Calyste rentra, prit son chapeau ; puis il courut aux Touches, et y produisit comme une apparition dans le petit salon où il entendait les voix de Béatrix et de Camille. Toutes les deux étaient sur le divan et paraissaient être en parfaite intelligence. Calyste, avec cette soudaineté d’esprit que donne l’amour, se jeta très étourdiment sur le divan à côté de la marquise en lui prenant la main et y mettant sa lettre, sans que Félicité, quelque attentive qu’elle fût, pût s’en apercevoir. Le cœur de Calyste fut chatouillé par une émotion aiguë et douce tout à la fois en se sentant presser la main par celle de Béatrix, qui, sans interrompre sa phrase ni paraître décontenancée, glissait la lettre dans son gant.

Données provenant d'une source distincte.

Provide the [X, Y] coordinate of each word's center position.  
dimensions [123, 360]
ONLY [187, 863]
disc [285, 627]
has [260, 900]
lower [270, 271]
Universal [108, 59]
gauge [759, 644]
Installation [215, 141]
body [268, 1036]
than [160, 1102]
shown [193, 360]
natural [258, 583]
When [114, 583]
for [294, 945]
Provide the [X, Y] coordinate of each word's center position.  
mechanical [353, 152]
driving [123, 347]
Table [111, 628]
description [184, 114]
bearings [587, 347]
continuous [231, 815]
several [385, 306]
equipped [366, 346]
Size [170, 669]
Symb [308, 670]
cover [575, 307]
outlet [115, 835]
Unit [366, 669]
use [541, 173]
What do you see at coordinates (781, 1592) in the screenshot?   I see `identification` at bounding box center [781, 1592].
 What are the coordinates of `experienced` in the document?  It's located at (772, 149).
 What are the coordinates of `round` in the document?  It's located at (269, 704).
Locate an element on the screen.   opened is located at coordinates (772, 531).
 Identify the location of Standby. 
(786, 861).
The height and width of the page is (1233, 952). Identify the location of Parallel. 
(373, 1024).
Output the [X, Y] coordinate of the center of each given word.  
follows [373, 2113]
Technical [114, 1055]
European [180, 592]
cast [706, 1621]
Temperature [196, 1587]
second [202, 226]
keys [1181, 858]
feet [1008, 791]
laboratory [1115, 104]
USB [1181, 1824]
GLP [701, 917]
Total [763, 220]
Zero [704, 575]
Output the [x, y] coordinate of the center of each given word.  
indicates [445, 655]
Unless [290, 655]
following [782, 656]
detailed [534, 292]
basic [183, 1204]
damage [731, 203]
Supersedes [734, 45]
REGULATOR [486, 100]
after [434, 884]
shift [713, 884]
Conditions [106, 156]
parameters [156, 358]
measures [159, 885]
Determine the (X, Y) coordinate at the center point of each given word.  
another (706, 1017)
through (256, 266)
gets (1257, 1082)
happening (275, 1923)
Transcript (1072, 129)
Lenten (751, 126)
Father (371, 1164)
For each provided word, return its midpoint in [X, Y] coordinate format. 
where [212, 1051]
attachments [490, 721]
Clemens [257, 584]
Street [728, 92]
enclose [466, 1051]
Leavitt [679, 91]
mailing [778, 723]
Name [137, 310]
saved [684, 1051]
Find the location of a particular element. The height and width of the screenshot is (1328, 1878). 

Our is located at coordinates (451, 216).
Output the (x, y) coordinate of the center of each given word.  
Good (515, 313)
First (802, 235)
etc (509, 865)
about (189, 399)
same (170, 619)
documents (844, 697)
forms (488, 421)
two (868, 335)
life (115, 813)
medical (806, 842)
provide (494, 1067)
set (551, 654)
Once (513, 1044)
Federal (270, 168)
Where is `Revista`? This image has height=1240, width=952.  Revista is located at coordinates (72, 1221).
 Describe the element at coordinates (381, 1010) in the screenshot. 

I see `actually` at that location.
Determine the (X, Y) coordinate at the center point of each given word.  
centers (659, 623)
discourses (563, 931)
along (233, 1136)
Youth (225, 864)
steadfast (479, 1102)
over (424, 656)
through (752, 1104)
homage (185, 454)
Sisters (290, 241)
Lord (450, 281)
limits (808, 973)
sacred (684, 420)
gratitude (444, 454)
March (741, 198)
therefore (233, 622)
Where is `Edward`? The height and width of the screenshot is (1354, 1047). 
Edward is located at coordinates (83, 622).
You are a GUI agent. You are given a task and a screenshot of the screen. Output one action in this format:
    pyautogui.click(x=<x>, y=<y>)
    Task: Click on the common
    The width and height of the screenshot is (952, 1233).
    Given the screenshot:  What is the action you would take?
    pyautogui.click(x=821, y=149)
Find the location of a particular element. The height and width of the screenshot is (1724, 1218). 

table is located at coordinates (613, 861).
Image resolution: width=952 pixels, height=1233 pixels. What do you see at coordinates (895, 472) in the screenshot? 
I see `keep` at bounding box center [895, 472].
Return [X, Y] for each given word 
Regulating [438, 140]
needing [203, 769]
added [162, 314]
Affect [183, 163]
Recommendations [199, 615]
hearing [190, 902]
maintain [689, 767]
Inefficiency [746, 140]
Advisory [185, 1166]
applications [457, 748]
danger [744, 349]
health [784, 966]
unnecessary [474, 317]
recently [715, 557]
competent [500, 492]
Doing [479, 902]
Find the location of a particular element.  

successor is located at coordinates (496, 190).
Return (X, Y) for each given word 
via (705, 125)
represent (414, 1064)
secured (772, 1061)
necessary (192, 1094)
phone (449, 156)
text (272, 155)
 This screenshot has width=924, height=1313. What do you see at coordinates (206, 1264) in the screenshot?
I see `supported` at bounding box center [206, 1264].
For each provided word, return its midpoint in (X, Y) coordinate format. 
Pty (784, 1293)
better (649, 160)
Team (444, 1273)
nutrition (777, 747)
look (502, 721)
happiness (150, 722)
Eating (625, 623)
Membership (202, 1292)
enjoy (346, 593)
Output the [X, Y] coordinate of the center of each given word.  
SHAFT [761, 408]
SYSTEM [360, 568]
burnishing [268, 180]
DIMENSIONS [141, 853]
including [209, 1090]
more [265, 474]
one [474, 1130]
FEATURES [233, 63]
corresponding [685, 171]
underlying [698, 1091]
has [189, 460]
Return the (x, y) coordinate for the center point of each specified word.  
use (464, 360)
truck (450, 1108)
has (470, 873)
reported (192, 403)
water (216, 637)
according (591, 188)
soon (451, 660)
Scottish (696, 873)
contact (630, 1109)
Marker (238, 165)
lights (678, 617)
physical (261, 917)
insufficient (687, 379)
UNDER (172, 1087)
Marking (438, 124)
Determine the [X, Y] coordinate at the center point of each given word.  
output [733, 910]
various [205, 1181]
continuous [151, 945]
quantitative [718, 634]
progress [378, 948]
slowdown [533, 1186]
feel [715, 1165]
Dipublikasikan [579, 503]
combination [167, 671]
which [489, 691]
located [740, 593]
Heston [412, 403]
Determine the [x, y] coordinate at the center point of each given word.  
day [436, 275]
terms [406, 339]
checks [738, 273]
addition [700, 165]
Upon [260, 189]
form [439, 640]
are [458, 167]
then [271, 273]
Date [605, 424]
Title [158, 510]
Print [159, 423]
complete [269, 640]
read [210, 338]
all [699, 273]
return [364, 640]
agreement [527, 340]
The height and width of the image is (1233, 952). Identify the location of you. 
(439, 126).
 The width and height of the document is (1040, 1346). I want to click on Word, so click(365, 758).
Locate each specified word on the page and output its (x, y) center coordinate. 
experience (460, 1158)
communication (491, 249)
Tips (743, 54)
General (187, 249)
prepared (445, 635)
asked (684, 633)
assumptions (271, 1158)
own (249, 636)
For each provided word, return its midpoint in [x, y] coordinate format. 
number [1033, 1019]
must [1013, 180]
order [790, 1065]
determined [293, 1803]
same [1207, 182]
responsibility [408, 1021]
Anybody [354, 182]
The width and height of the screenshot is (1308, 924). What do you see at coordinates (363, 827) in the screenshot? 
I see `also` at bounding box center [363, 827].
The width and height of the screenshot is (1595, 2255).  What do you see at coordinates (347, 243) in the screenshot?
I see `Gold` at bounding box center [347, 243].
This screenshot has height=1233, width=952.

— Vous vous jetez sur les femmes comme sur des divans, dit-elle en riant.

— Il n’en est cependant pas à la doctrine des Turcs, répliqua Félicité, qui ne put se refuser cette épigramme.

Calyste se leva, prit la main de Camille et la lui baisa ; puis il alla au piano, en fit résonner toutes les notes d’un coup en passant le doigt dessus. Cette vivacité de joie occupa Camille, qui lui dit de venir lui parler.

— Qu’avez-vous ? lui demanda-t-elle à l’oreille.

— Rien, répondit-il.

— Il y a quelque chose entre eux, se dit mademoiselle des Touches.

La marquise fut impénétrable. Camille essaya de faire causer Calyste en espérant qu’il se trahirait ; mais l’enfant prétexta l’inquiétude où serait sa mère, et quitta les Touches à onze heures, non sans avoir essuyé le feu d’un regard perçant de Camille, à qui cette phrase était dite pour la première fois.

Après les agitations d’une nuit pleine de Béatrix, après être allé pendant la matinée vingt fois dans Guérande au-devant de la réponse qui ne venait pas, la femme de chambre de la marquise entra dans l’hôtel du Guénic, et remit à Calyste cette réponse, qu’il alla lire au fond du jardin sous la tonnelle.